▶ _Stored data_
* * * * * * * * *
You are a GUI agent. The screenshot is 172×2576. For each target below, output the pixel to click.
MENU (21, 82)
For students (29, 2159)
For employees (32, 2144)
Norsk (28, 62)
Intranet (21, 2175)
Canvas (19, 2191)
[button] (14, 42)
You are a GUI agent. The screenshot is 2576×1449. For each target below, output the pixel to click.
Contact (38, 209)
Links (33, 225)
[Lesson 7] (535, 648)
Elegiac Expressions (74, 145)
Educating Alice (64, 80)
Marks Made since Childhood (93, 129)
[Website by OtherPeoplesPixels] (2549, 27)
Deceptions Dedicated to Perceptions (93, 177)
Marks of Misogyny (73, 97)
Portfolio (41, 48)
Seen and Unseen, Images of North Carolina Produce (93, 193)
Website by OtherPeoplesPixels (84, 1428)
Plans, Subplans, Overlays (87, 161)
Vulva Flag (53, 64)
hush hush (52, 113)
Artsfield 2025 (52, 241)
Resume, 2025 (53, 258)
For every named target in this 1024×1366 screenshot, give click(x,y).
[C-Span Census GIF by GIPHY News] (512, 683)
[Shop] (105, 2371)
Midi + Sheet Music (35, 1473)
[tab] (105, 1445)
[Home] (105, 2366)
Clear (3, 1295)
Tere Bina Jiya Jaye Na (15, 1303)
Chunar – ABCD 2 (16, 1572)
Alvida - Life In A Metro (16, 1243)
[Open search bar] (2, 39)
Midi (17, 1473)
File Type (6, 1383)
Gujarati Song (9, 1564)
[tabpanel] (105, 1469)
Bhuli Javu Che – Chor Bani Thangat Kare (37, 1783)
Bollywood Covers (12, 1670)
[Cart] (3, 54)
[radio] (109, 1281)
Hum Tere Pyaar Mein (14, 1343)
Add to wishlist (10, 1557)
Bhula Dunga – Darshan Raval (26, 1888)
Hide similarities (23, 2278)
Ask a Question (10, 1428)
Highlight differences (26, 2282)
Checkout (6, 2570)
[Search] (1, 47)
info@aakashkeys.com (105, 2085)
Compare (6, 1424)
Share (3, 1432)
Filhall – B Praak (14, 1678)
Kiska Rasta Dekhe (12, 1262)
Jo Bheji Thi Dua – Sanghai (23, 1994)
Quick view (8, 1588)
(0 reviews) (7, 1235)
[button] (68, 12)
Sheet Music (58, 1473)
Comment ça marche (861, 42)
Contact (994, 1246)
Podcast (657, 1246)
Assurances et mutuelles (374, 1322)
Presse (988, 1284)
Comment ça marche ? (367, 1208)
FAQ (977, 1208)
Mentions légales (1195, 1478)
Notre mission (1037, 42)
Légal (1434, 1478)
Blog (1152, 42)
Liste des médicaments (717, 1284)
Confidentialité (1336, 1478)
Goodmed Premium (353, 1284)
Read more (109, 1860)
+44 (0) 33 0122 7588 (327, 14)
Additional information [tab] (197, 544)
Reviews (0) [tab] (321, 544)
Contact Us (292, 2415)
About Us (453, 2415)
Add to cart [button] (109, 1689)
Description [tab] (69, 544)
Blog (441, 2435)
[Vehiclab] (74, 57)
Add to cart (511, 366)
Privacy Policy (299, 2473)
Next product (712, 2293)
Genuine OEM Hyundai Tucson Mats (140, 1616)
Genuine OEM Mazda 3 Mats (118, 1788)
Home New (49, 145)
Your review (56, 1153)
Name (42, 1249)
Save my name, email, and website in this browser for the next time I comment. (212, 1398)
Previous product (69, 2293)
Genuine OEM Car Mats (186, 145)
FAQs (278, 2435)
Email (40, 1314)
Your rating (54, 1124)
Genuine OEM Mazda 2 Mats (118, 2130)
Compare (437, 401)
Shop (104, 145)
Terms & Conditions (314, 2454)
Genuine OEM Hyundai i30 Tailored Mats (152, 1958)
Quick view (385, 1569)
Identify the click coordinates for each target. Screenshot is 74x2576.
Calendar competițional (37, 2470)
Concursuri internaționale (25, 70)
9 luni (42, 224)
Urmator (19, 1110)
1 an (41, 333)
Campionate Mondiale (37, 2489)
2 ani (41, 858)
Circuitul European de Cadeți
* * * * * * * * *
Every entry, from first to last, is to be reproduced exactly.

▶ _SOLUTION BELOW_
You are a GUI agent. The screenshot is 172×2576. For each target below, output the pixel to click.
MENU (21, 82)
For students (29, 2159)
For employees (32, 2144)
Norsk (28, 62)
Intranet (21, 2175)
Canvas (19, 2191)
[button] (14, 42)
You are a GUI agent. The screenshot is 2576×1449. For each target below, output the pixel to click.
Contact (38, 209)
Links (33, 225)
[Lesson 7] (535, 648)
Elegiac Expressions (74, 145)
Educating Alice (64, 80)
Marks Made since Childhood (93, 129)
[Website by OtherPeoplesPixels] (2549, 27)
Deceptions Dedicated to Perceptions (93, 177)
Marks of Misogyny (73, 97)
Portfolio (41, 48)
Seen and Unseen, Images of North Carolina Produce (93, 193)
Website by OtherPeoplesPixels (84, 1428)
Plans, Subplans, Overlays (87, 161)
Vulva Flag (53, 64)
hush hush (52, 113)
Artsfield 2025 (52, 241)
Resume, 2025 (53, 258)
For every named target in this 1024×1366 screenshot, give click(x,y).
[C-Span Census GIF by GIPHY News] (512, 683)
[Shop] (105, 2371)
Midi + Sheet Music (35, 1473)
[tab] (105, 1445)
[Home] (105, 2366)
Clear (3, 1295)
Tere Bina Jiya Jaye Na (15, 1303)
Chunar – ABCD 2 (16, 1572)
Alvida - Life In A Metro (16, 1243)
[Open search bar] (2, 39)
Midi (17, 1473)
File Type (6, 1383)
Gujarati Song (9, 1564)
[tabpanel] (105, 1469)
Bhuli Javu Che – Chor Bani Thangat Kare (37, 1783)
Bollywood Covers (12, 1670)
[Cart] (3, 54)
[radio] (109, 1281)
Hum Tere Pyaar Mein (14, 1343)
Add to wishlist (10, 1557)
Bhula Dunga – Darshan Raval (26, 1888)
Hide similarities (23, 2278)
Ask a Question (10, 1428)
Highlight differences (26, 2282)
Checkout (6, 2570)
[Search] (1, 47)
info@aakashkeys.com (105, 2085)
Compare (6, 1424)
Share (3, 1432)
Filhall – B Praak (14, 1678)
Kiska Rasta Dekhe (12, 1262)
Jo Bheji Thi Dua – Sanghai (23, 1994)
Quick view (8, 1588)
(0 reviews) (7, 1235)
[button] (68, 12)
Sheet Music (58, 1473)
Comment ça marche (861, 42)
Contact (994, 1246)
Podcast (657, 1246)
Assurances et mutuelles (374, 1322)
Presse (988, 1284)
Comment ça marche ? (367, 1208)
FAQ (977, 1208)
Mentions légales (1195, 1478)
Notre mission (1037, 42)
Légal (1434, 1478)
Blog (1152, 42)
Liste des médicaments (717, 1284)
Confidentialité (1336, 1478)
Goodmed Premium (353, 1284)
Read more (109, 1860)
+44 (0) 33 0122 7588 (327, 14)
Additional information [tab] (197, 544)
Reviews (0) [tab] (321, 544)
Contact Us (292, 2415)
About Us (453, 2415)
Add to cart [button] (109, 1689)
Description [tab] (69, 544)
Blog (441, 2435)
[Vehiclab] (74, 57)
Add to cart (511, 366)
Privacy Policy (299, 2473)
Next product (712, 2293)
Genuine OEM Hyundai Tucson Mats (140, 1616)
Genuine OEM Mazda 3 Mats (118, 1788)
Home New (49, 145)
Your review (56, 1153)
Name (42, 1249)
Save my name, email, and website in this browser for the next time I comment. (212, 1398)
Previous product (69, 2293)
Genuine OEM Car Mats (186, 145)
FAQs (278, 2435)
Email (40, 1314)
Your rating (54, 1124)
Genuine OEM Mazda 2 Mats (118, 2130)
Compare (437, 401)
Shop (104, 145)
Terms & Conditions (314, 2454)
Genuine OEM Hyundai i30 Tailored Mats (152, 1958)
Quick view (385, 1569)
Identify the click coordinates for each target. Screenshot is 74x2576.
Calendar competițional (37, 2470)
Concursuri internaționale (25, 70)
9 luni (42, 224)
Urmator (19, 1110)
1 an (41, 333)
Campionate Mondiale (37, 2489)
2 ani (41, 858)
Circuitul European de Cadeți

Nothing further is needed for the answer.